● Exercise
In the entries that follow, the lines from the one with "Instruction: Click the instructor's" through the one with "Click the red dashed reference line on chart" are the ones to write out, exactly and with both ends included. Nothing else should appear.

● Source material
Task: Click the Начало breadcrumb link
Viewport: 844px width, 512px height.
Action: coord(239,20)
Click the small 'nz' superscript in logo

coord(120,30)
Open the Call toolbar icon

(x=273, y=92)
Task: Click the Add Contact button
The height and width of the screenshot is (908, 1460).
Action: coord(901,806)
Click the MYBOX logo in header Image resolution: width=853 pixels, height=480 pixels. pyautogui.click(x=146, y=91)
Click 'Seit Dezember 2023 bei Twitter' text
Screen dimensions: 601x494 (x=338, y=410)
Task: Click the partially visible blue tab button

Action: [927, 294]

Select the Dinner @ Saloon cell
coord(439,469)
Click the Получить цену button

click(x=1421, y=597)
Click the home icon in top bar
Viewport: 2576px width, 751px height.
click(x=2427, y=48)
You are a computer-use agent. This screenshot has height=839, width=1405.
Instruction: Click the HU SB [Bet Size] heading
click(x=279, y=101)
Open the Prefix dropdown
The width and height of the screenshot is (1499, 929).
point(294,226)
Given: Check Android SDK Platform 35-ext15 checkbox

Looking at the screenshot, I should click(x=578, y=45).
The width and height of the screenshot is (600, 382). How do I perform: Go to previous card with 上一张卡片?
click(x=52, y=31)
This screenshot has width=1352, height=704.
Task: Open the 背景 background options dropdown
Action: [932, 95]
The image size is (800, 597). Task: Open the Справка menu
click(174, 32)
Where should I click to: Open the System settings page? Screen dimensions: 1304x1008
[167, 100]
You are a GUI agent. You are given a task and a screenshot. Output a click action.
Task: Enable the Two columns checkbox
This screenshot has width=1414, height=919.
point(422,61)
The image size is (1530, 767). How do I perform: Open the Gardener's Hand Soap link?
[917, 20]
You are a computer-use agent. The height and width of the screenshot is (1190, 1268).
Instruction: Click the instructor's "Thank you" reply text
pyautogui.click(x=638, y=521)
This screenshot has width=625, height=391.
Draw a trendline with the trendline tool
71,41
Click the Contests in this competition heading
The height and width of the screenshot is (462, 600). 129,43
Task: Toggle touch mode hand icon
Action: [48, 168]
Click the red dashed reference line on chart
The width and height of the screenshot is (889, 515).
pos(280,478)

● Solution
Instruction: Click the instructor's "Thank you" reply text
pyautogui.click(x=638, y=521)
This screenshot has width=625, height=391.
Draw a trendline with the trendline tool
71,41
Click the Contests in this competition heading
The height and width of the screenshot is (462, 600). 129,43
Task: Toggle touch mode hand icon
Action: [48, 168]
Click the red dashed reference line on chart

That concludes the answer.